Robo y contrabando de combustibles en México daña a las finanzas públicas y a Pemex
El robo y contrabando de combustibles en México se mantiene entre los principales focos rojos del mercado energético, pues representa entre un 30 % y 40 % de las gasolinas y diésel que se comercializan en el país y un daño al erario de más de 150.000 millones de pesos (unos 7.500 millones de dólares), según indicaron expertos a EFE este domingo.
El consultor energético Ramsés Pech explicó que esta forma de dañar las finanzas públicas y a la estatal Petróleos Mexicanos (Pemex), conocida como ‘huachicol fiscal’, consiste en declarar ante el fisco la entrada de combustibles bajo otra denominación como pueden ser aceites o lubricantes, con lo que se evita el pago de impuestos como el especial sobre producción y servicios (IEPS).
El analista señaló que desde 2020 se ha observado un incremento en las importaciones de lubricantes, que calificó de imposible, ya que, afirmó, “no existe algún sustento en la actividad económica” que lo compruebe.

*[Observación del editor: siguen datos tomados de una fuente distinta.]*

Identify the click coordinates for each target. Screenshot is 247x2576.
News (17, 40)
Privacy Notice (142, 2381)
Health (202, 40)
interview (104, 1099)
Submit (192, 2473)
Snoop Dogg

Además, señaló que el ‘huachicol fiscal’ también se inserta al interior del país, cuando las estaciones expendedoras adquieren gasolinas y diésel robado y que no cuentan con una factura que permita su trazabilidad legitima.
Según estimaciones de Pech, este problema cuesta al fisco casi 128.000 millones de pesos (unos 6.400 millones de dólares), mientras que consultora Petrointelligence sostiene que el daño de importar bajo otras denominaciones para evadir impuestos superó los 177.000 millones de pesos (casi 8.850 millones de dólares) en 2024.